« La Tunisie devrait se donner les moyens nécessaires pour devenir une destination plus attrayante pour les investisseurs nationaux et internationaux, qui cherchent à tirer parti de sa dynamique de décarbonisation ». Ainsi a plaidé le gouverneur de la Banque centrale de Tunisie (BCT), Marouane Abassi, lors de l’ouverture de la 23ème édition du Forum annuel de l’Économiste Maghrébin, lundi à Tunis, sur le thème « La Tunisie face aux défis économiques des transitions écologique et énergétique ».
L’accélération de la décarbonisation de la Tunisie « nécessitera certainement des investissements importants », a-t-il affirmé. Suggérant, à cet égard, la mise en place d’un ensemble de réformes « nécessaires » visant à améliorer l’environnement des affaires en Tunisie.
A ce titre, il a évoqué les incitations financières qui, selon lui, pourraient jouer également un rôle primordial pour encourager l’adoption de technologies et de sources d’énergie plus propres au niveau sectoriel. Et ce, qu’il s’agisse du secteur des transports, des bâtiments, de l’agriculture ou de l’électricité. En outre, « la mise en œuvre d’un système de tarification du carbone dans certains secteurs, à fortes émissions, peut également contribuer à soutenir la transition », a-t-il encore fait savoir.

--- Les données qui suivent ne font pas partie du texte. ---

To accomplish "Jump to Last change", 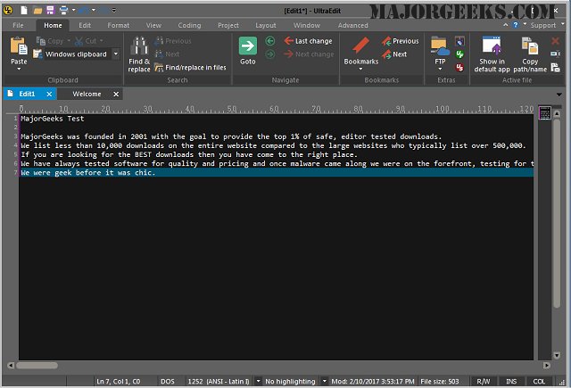I will [x=308, y=41].
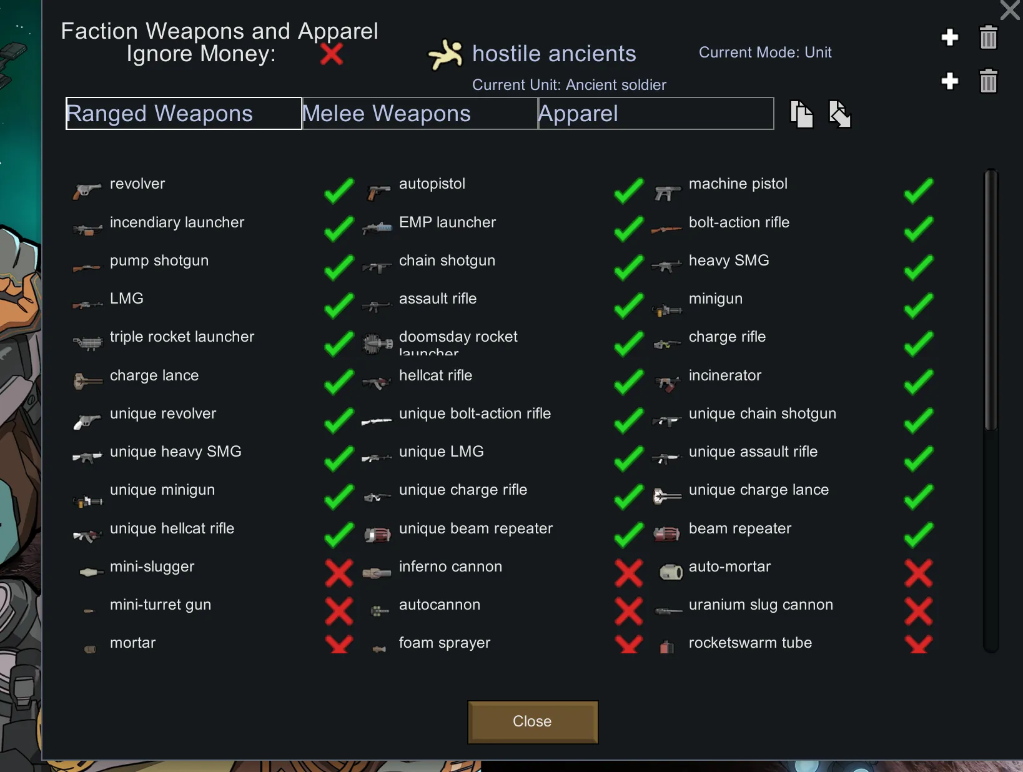Open the Apparel tab
The image size is (1023, 772).
tap(656, 114)
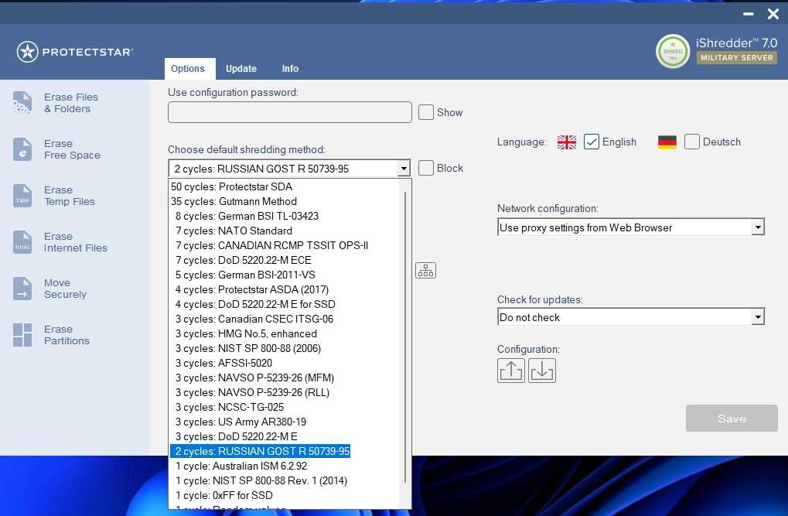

Néanmoins, toute l’approche requiert, inévitablement, « la mise en place de dispositions visant à protéger la production tunisienne. Afin d’éviter qu’une taxe carbone ne désavantage les industries nationales, à forte intensité énergétique, destinées à l’exportation, par rapport à leurs concurrents internationaux qui ne sont pas soumis à un prix équivalent », a-t-il insisté.
D’autres mesures non financières sont essentielles pour promouvoir la décarbonisation, a-t-il dit. Il s’agit, entre autres, de la mise en place de « normes techniques et environnementales plus strictes pour les nouvelles constructions ou la rénovation des bâtiments » et la concrétisation des « réformes institutionnelles et réglementaires pour stimuler la participation du secteur privé ».
Pour le gouverneur de la BCT, il demeure « essentiel de mettre en place des mesures compensatoires pour les groupes les plus vulnérables de la société et qui supporteraient les coûts de tarification du carbone ». Dans ce cadre, l’initiative de la Banque Mondiale « Partnership for Market Readiness » constitue une opportunité pour appuyer la Tunisie dans ce processus « auquel notre pays a adhéré depuis avril 2018 ».
Il a, par ailleurs, mis en exergue le nécessaire « alignement de la stratégie énergétique de la Tunisie sur celle de l’Union Européenne ». Et ce, afin de bénéficier de l’ambition de l’Europe de devenir neutre en carbone à l’horizon 2050 et « qui exige une augmentation de l’énergie renouvelable dans leur mix, dont une partie pourrait, à l’avenir, être approvisionnée par la Tunisie ».
Il a spécifié deux préalables à cet ajustement : Il s’agit, d’abord, de l’instauration d’un dialogue fructueux entre la Tunisie et l’UE pour « explorer les opportunités futures de la décarbonisation », tout en veillant à « éviter les externalités potentiellement négatives » sur l’économie tunisienne.
En outre, il a insisté sur la nécessité de mettre en place une stratégie claire pour mobiliser, à l’échelle internationale, les fonds de financement bilatéraux et multilatéraux nécessaires. Ces fonds, a-t-il ajouté, « sont devenus plus accessibles et à des coûts concessionnels afin de développer des filières à faible émission de carbone et pour créer un environnement propice à des investissements durables ».
Enfin, Marouane El Abassi a estimé que la Tunisie gagnerait « à décarboniser son industrie ». Cela constituera, a-t-il ajouté, un appel pour déployer des efforts de décarbonisation plus concertés et plus complets, afin d’anticiper l’intensification, inévitable, des réglementations et la taxation des émissions de carbone.